*Exercise details:* Every record that follows must be set down word for word.

*Given information:*
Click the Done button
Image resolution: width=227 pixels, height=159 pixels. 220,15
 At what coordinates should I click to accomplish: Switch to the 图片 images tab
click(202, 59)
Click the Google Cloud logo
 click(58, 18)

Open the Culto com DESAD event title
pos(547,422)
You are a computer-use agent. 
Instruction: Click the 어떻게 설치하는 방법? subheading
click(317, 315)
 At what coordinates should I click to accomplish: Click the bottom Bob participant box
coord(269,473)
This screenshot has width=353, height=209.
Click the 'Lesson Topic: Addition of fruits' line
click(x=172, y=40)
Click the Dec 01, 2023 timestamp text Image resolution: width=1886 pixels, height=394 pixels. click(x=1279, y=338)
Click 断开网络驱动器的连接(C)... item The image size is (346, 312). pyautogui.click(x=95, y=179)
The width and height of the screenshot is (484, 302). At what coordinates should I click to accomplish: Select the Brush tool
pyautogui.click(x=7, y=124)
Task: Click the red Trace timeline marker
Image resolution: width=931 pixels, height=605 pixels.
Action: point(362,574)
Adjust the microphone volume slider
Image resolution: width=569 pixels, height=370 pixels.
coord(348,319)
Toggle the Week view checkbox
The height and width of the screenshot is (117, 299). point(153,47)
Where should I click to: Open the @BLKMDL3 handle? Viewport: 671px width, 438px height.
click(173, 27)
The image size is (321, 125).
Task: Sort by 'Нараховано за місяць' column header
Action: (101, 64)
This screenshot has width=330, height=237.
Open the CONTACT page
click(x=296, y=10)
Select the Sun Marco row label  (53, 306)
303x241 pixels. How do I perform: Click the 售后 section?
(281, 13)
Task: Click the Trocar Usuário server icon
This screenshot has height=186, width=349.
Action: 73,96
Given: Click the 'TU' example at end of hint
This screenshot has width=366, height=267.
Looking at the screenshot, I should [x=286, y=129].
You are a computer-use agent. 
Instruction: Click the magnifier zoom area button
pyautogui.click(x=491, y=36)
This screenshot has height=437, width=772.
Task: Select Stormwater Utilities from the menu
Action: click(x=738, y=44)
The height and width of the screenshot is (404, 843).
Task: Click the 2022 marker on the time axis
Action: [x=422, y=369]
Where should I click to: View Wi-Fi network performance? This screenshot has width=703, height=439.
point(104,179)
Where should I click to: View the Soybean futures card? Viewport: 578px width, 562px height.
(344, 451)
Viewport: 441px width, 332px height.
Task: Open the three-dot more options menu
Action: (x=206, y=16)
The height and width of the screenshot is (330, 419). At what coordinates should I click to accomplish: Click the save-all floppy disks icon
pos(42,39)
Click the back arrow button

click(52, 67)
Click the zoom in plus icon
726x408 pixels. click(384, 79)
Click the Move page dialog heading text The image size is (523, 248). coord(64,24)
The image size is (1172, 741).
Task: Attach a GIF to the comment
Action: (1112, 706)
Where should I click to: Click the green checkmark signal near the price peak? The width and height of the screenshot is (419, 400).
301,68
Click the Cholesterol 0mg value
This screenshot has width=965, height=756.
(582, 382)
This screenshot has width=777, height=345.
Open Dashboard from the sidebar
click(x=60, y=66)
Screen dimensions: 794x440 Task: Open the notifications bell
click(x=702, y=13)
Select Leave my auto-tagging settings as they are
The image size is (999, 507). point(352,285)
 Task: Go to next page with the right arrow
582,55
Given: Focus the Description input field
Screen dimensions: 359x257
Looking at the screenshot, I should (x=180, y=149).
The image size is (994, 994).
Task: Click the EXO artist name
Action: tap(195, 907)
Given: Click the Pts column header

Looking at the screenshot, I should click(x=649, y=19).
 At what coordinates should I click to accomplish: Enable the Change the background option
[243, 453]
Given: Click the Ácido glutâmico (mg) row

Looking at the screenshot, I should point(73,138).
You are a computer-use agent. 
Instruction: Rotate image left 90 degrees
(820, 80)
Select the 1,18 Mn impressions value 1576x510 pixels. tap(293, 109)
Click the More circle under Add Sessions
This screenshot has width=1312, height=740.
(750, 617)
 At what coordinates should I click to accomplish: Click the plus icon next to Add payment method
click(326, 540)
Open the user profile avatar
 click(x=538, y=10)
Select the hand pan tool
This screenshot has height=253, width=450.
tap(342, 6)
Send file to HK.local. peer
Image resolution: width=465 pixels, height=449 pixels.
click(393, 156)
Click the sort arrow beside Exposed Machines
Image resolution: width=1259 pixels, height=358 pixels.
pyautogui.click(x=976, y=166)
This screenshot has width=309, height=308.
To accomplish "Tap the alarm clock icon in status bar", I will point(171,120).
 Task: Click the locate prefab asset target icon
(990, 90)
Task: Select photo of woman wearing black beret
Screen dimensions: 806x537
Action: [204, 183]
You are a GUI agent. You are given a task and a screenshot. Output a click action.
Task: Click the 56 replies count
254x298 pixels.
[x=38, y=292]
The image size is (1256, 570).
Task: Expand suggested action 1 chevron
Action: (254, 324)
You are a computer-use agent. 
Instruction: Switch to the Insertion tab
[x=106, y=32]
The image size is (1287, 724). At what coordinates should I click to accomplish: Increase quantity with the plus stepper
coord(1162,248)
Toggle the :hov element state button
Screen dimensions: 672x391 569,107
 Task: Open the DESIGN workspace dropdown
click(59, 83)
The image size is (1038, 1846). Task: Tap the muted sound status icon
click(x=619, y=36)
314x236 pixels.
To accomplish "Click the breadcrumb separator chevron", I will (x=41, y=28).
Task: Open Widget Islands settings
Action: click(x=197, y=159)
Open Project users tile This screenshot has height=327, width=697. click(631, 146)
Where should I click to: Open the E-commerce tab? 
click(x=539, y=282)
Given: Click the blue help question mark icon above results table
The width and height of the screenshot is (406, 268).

*Finished exercise:*
Click the Done button
Image resolution: width=227 pixels, height=159 pixels. 220,15
 At what coordinates should I click to accomplish: Switch to the 图片 images tab
click(202, 59)
Click the Google Cloud logo
 click(58, 18)

Open the Culto com DESAD event title
pos(547,422)
You are a computer-use agent. 
Instruction: Click the 어떻게 설치하는 방법? subheading
click(317, 315)
 At what coordinates should I click to accomplish: Click the bottom Bob participant box
coord(269,473)
This screenshot has width=353, height=209.
Click the 'Lesson Topic: Addition of fruits' line
click(x=172, y=40)
Click the Dec 01, 2023 timestamp text Image resolution: width=1886 pixels, height=394 pixels. click(x=1279, y=338)
Click 断开网络驱动器的连接(C)... item The image size is (346, 312). pyautogui.click(x=95, y=179)
The width and height of the screenshot is (484, 302). At what coordinates should I click to accomplish: Select the Brush tool
pyautogui.click(x=7, y=124)
Task: Click the red Trace timeline marker
Image resolution: width=931 pixels, height=605 pixels.
Action: point(362,574)
Adjust the microphone volume slider
Image resolution: width=569 pixels, height=370 pixels.
coord(348,319)
Toggle the Week view checkbox
The height and width of the screenshot is (117, 299). point(153,47)
Where should I click to: Open the @BLKMDL3 handle? Viewport: 671px width, 438px height.
click(173, 27)
The image size is (321, 125).
Task: Sort by 'Нараховано за місяць' column header
Action: (101, 64)
This screenshot has width=330, height=237.
Open the CONTACT page
click(x=296, y=10)
Select the Sun Marco row label  (53, 306)
303x241 pixels. How do I perform: Click the 售后 section?
(281, 13)
Task: Click the Trocar Usuário server icon
This screenshot has height=186, width=349.
Action: 73,96
Given: Click the 'TU' example at end of hint
This screenshot has width=366, height=267.
Looking at the screenshot, I should [x=286, y=129].
You are a computer-use agent. 
Instruction: Click the magnifier zoom area button
pyautogui.click(x=491, y=36)
This screenshot has height=437, width=772.
Task: Select Stormwater Utilities from the menu
Action: click(x=738, y=44)
The height and width of the screenshot is (404, 843).
Task: Click the 2022 marker on the time axis
Action: [x=422, y=369]
Where should I click to: View Wi-Fi network performance? This screenshot has width=703, height=439.
point(104,179)
Where should I click to: View the Soybean futures card? Viewport: 578px width, 562px height.
(344, 451)
Viewport: 441px width, 332px height.
Task: Open the three-dot more options menu
Action: (x=206, y=16)
The height and width of the screenshot is (330, 419). At what coordinates should I click to accomplish: Click the save-all floppy disks icon
pos(42,39)
Click the back arrow button

click(52, 67)
Click the zoom in plus icon
726x408 pixels. click(384, 79)
Click the Move page dialog heading text The image size is (523, 248). coord(64,24)
The image size is (1172, 741).
Task: Attach a GIF to the comment
Action: (1112, 706)
Where should I click to: Click the green checkmark signal near the price peak? The width and height of the screenshot is (419, 400).
301,68
Click the Cholesterol 0mg value
This screenshot has width=965, height=756.
(582, 382)
This screenshot has width=777, height=345.
Open Dashboard from the sidebar
click(x=60, y=66)
Screen dimensions: 794x440 Task: Open the notifications bell
click(x=702, y=13)
Select Leave my auto-tagging settings as they are
The image size is (999, 507). point(352,285)
 Task: Go to next page with the right arrow
582,55
Given: Focus the Description input field
Screen dimensions: 359x257
Looking at the screenshot, I should (x=180, y=149).
The image size is (994, 994).
Task: Click the EXO artist name
Action: tap(195, 907)
Given: Click the Pts column header

Looking at the screenshot, I should click(x=649, y=19).
 At what coordinates should I click to accomplish: Enable the Change the background option
[243, 453]
Given: Click the Ácido glutâmico (mg) row

Looking at the screenshot, I should point(73,138).
You are a computer-use agent. 
Instruction: Rotate image left 90 degrees
(820, 80)
Select the 1,18 Mn impressions value 1576x510 pixels. tap(293, 109)
Click the More circle under Add Sessions
This screenshot has width=1312, height=740.
(750, 617)
 At what coordinates should I click to accomplish: Click the plus icon next to Add payment method
click(326, 540)
Open the user profile avatar
 click(x=538, y=10)
Select the hand pan tool
This screenshot has height=253, width=450.
tap(342, 6)
Send file to HK.local. peer
Image resolution: width=465 pixels, height=449 pixels.
click(393, 156)
Click the sort arrow beside Exposed Machines
Image resolution: width=1259 pixels, height=358 pixels.
pyautogui.click(x=976, y=166)
This screenshot has width=309, height=308.
To accomplish "Tap the alarm clock icon in status bar", I will point(171,120).
 Task: Click the locate prefab asset target icon
(990, 90)
Task: Select photo of woman wearing black beret
Screen dimensions: 806x537
Action: [204, 183]
You are a GUI agent. You are given a task and a screenshot. Output a click action.
Task: Click the 56 replies count
254x298 pixels.
[x=38, y=292]
The image size is (1256, 570).
Task: Expand suggested action 1 chevron
Action: (254, 324)
You are a computer-use agent. 
Instruction: Switch to the Insertion tab
[x=106, y=32]
The image size is (1287, 724). At what coordinates should I click to accomplish: Increase quantity with the plus stepper
coord(1162,248)
Toggle the :hov element state button
Screen dimensions: 672x391 569,107
 Task: Open the DESIGN workspace dropdown
click(59, 83)
The image size is (1038, 1846). Task: Tap the muted sound status icon
click(x=619, y=36)
314x236 pixels.
To accomplish "Click the breadcrumb separator chevron", I will (x=41, y=28).
Task: Open Widget Islands settings
Action: click(x=197, y=159)
Open Project users tile This screenshot has height=327, width=697. click(631, 146)
Where should I click to: Open the E-commerce tab? 
click(x=539, y=282)
Given: Click the blue help question mark icon above results table
The width and height of the screenshot is (406, 268).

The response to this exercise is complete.